Renewed rumours about two circuits alternating single annual calendar spots in Formula 1 are giving hope to axed French GP host Paul Ricard.
As the sport’s calendar aggressively expanded, some traditional hosts including France and Germany were priced out of the market.
Former race host Hockenheim is now hopeful that talks with F1 CEO Stefano Domenicali about a race alternating idea could revive the German GP.
“We would only tie up the enormous resources needed to hold a Formula 1 race every two years whilst retaining the image and status of a Formula 1 circuit,” Hockenheim boss Jorn Teske told Auto Bild.
“In that respect it is absolutely ideal.”
And now, former F1 driver and new Paul Ricard president Jean Alesi also sounds very keen on the race rotation idea.
“Perhaps now in Europe there will be a new way of having F1,” the Frenchman said on the Eurosport program Les Fous du Volant, “with one country alternating with another.

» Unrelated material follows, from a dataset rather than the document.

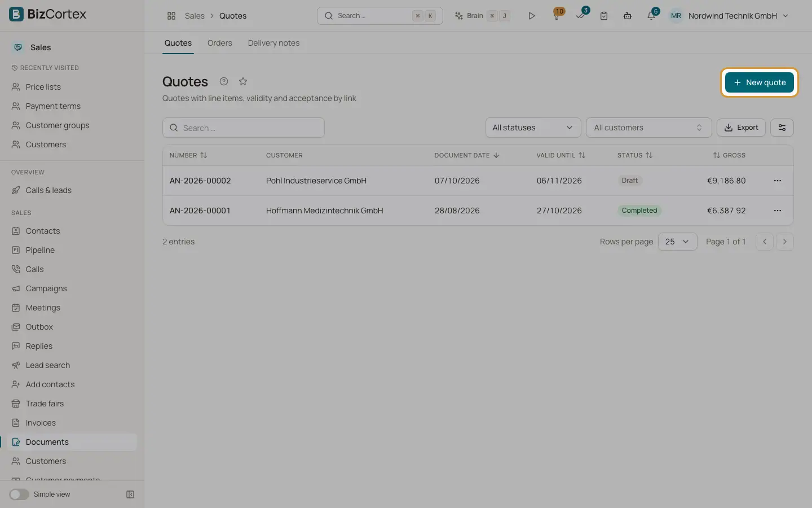This screenshot has width=812, height=508.
Task: Click the apps grid icon near Sales breadcrumb
Action: pos(171,16)
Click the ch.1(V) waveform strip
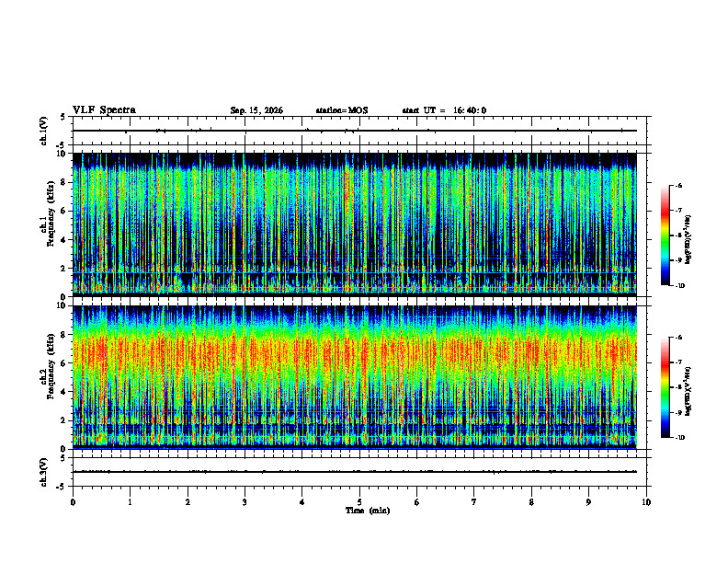Screen dimensions: 728x563 (x=355, y=131)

“It will also help to save money,” Alesi added. “Maybe Spa or an Austrian GP or Imola will alternate with us.
“Everything is on the table.”
The former Ferrari driver says the biggest problem with France’s F1 demise was not purely financial, but also political.
“In Formula 1 today there are 32 countries asking to have grands prix,” Alesi revealed. “But there are only 23 grands prix.

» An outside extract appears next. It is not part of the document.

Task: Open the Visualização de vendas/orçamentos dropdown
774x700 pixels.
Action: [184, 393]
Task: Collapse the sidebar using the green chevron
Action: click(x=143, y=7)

“So F1 has people almost on their knees in front of them saying ‘please, please come – we welcome you with open arms’. But that is not the case in France,” he smiled.
“In the last five years, apart from the covid year of course, we had a very successful grand prix that was nonetheless shunned by our politicians.
“I’m not talking about in the region, because it’s thanks to them that F1 was able to come back. But not having a president on a Formula 1 grid is frowned upon today,” said Alesi.
“Now, it’s normal when you go to any grand prix that if it isn’t the king there then it’s the prime minister. So if we don’t have the president, it’s wrong.
“Everyone else uses F1 to convey the image of their country.”